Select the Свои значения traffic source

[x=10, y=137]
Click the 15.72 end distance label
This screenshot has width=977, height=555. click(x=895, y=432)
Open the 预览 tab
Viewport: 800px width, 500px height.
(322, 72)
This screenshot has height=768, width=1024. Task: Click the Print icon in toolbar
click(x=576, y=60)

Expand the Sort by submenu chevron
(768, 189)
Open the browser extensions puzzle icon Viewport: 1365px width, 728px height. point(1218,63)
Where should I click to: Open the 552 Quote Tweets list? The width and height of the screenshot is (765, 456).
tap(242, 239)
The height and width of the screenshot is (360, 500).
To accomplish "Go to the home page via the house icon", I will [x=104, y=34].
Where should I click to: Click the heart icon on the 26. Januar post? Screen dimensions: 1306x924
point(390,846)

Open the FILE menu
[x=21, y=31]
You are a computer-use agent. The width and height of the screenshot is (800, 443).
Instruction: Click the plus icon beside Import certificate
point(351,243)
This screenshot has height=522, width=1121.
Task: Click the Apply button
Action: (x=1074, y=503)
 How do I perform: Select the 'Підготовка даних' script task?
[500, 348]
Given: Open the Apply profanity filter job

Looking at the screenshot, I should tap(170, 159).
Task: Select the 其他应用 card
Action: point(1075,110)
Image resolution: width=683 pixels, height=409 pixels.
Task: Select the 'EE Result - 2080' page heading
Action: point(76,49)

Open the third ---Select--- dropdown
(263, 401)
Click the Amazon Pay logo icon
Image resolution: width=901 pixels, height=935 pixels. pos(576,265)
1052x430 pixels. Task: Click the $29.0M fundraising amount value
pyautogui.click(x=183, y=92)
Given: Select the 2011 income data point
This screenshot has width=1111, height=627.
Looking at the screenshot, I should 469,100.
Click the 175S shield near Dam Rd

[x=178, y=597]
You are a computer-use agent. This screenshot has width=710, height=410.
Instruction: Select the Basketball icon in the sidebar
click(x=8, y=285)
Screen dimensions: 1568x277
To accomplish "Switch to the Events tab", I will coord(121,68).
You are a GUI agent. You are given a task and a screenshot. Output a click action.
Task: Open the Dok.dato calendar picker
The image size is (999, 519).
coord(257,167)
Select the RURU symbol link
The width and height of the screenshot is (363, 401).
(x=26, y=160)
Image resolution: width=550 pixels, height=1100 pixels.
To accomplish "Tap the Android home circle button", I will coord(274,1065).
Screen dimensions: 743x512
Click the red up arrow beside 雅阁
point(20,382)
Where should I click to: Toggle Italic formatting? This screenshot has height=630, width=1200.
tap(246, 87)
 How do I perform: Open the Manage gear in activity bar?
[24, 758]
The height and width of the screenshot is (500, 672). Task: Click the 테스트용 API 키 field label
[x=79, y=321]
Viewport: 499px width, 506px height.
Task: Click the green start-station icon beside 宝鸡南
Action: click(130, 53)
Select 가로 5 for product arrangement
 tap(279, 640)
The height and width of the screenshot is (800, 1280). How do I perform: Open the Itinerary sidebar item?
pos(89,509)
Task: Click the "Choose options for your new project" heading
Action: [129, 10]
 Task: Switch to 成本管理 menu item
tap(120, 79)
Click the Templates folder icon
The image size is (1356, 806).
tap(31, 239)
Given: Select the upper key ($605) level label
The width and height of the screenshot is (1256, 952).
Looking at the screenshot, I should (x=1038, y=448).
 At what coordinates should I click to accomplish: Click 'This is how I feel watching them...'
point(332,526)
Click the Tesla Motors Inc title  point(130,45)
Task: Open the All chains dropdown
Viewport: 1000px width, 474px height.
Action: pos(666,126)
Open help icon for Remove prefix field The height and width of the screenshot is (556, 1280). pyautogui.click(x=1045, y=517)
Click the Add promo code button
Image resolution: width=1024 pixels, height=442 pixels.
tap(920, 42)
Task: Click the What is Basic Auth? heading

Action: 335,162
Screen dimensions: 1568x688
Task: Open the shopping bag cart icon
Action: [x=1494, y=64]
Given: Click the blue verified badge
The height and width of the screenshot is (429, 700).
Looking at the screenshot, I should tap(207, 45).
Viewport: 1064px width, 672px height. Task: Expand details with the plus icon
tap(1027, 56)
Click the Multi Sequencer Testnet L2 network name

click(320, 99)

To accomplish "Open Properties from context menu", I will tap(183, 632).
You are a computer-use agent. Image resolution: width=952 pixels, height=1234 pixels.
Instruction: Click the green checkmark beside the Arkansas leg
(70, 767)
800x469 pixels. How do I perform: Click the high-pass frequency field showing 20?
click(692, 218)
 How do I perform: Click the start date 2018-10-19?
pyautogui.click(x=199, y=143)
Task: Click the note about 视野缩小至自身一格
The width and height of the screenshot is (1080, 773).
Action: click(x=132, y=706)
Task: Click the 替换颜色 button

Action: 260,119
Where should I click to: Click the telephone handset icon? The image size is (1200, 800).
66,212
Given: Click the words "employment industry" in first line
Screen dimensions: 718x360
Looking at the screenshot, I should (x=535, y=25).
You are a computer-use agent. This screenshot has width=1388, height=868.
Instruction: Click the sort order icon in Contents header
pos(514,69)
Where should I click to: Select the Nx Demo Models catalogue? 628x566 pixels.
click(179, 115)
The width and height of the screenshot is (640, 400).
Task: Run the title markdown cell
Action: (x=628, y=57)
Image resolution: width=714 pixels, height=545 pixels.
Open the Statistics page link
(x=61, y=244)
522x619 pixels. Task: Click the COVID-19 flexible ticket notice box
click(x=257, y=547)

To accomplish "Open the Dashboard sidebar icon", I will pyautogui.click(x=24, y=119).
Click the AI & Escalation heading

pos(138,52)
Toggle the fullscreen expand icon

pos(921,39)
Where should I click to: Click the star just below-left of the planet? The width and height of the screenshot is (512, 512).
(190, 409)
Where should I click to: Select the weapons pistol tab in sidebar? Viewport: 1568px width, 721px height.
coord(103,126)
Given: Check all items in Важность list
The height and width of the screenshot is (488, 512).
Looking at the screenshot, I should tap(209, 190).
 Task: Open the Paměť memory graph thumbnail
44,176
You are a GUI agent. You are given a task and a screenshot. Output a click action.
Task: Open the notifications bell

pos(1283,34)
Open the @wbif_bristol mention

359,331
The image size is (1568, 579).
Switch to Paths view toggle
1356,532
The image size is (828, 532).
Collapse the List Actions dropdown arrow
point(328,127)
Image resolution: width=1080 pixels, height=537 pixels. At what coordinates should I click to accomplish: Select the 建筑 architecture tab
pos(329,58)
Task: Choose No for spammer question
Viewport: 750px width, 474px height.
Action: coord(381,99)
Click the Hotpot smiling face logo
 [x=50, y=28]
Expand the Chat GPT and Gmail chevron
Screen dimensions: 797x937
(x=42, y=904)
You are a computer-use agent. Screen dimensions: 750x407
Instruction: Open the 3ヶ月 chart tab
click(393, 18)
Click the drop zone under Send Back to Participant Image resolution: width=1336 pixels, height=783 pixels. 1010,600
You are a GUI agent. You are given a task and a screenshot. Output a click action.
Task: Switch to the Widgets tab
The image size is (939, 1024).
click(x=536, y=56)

##########

» **WORK ITEM**
Pull out each line of the entries that contains "computer".

» **COMPLETED EXERCISE**
You are a computer-use agent. The width and height of the screenshot is (800, 443).
You are a computer-use agent. This screenshot has width=710, height=410.
You are a computer-use agent. Image resolution: width=952 pixels, height=1234 pixels.
You are a computer-use agent. This screenshot has width=1388, height=868.
You are a computer-use agent. Screen dimensions: 750x407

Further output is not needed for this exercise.